Task details:
Task for the records below: repeat the line containing "You are a computer-use" and every line after it, exactly and with nothing else, but leave out the pictures.

Records supplied:
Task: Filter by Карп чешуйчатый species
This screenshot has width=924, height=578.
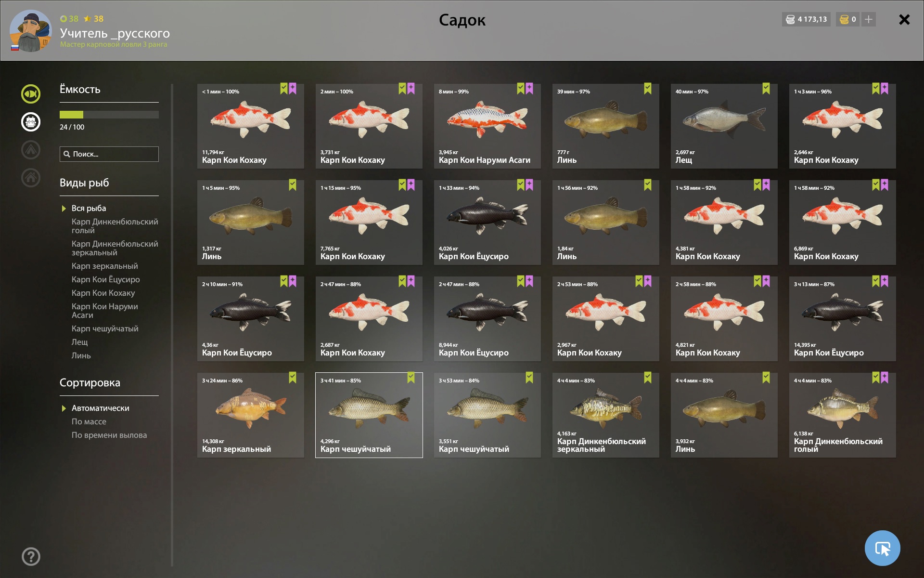Action: click(105, 328)
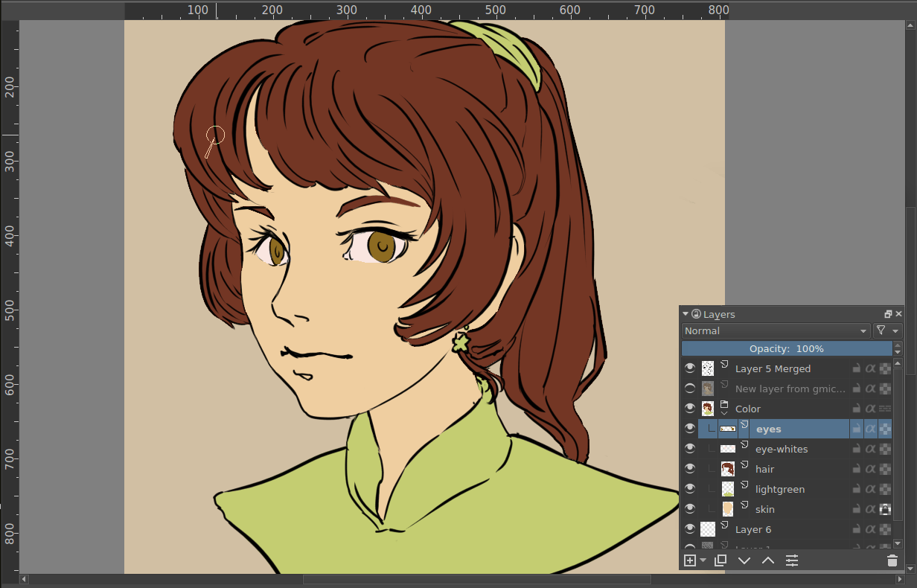Hide the Layer 5 Merged layer
Viewport: 917px width, 588px height.
tap(690, 368)
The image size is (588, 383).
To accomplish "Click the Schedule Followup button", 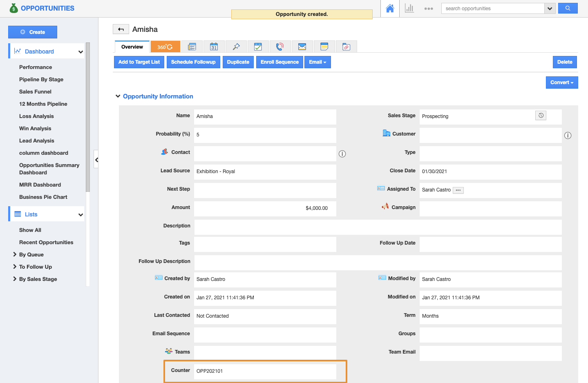I will click(193, 62).
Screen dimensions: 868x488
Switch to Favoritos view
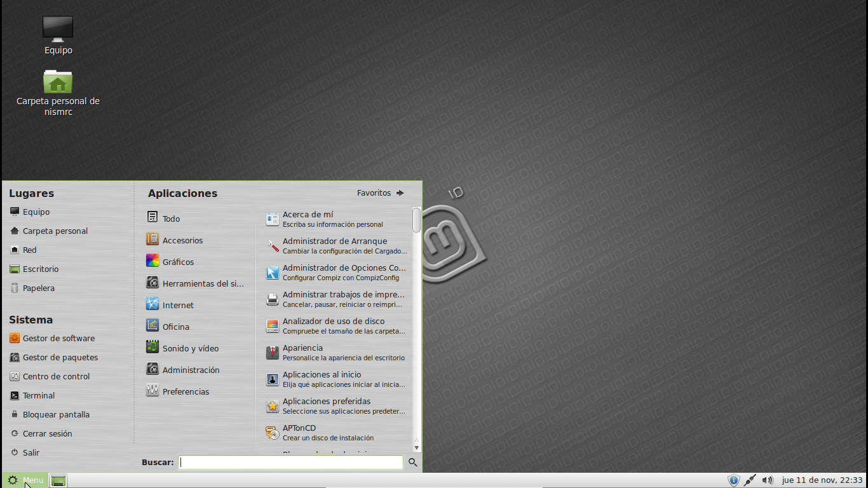coord(380,193)
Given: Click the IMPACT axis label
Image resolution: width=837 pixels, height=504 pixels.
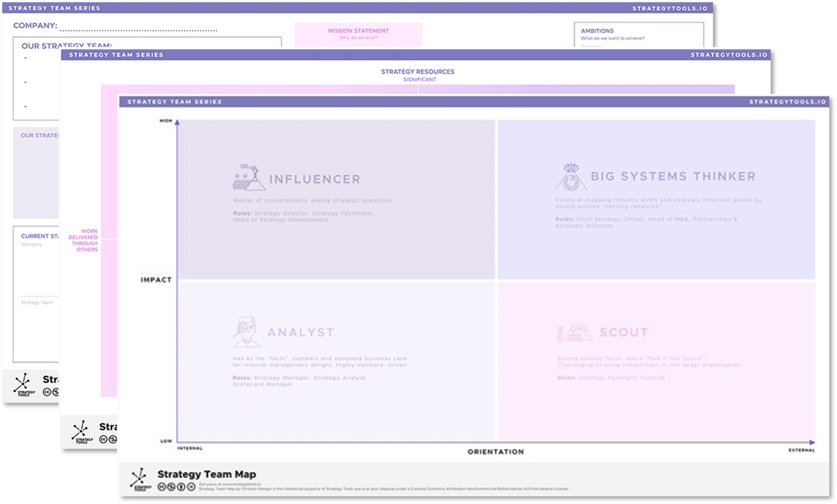Looking at the screenshot, I should tap(156, 280).
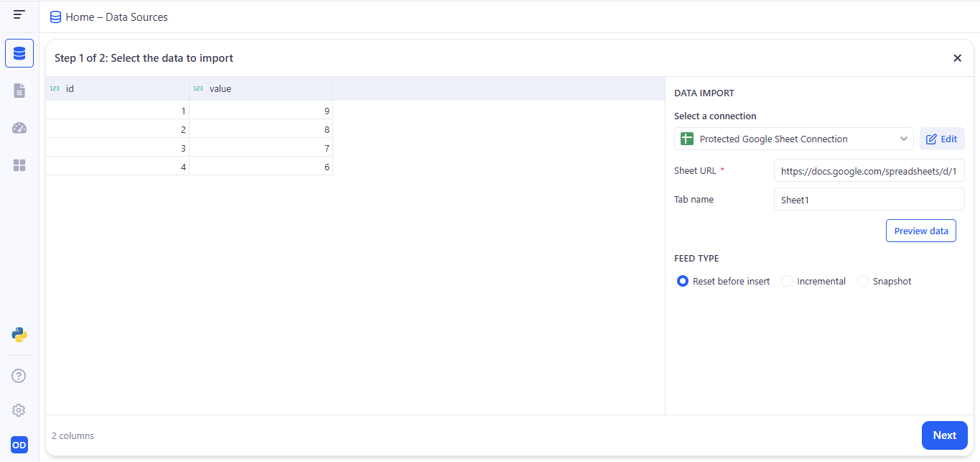Close the data import dialog
This screenshot has width=980, height=462.
tap(957, 58)
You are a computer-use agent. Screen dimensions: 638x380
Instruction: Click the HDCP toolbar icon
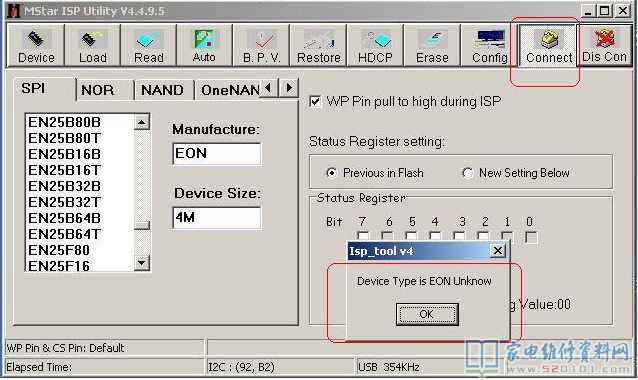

Result of this task:
You are a computer-use agent. Screen dimensions: 638x380
Instruction: Click the HDCP toolbar icon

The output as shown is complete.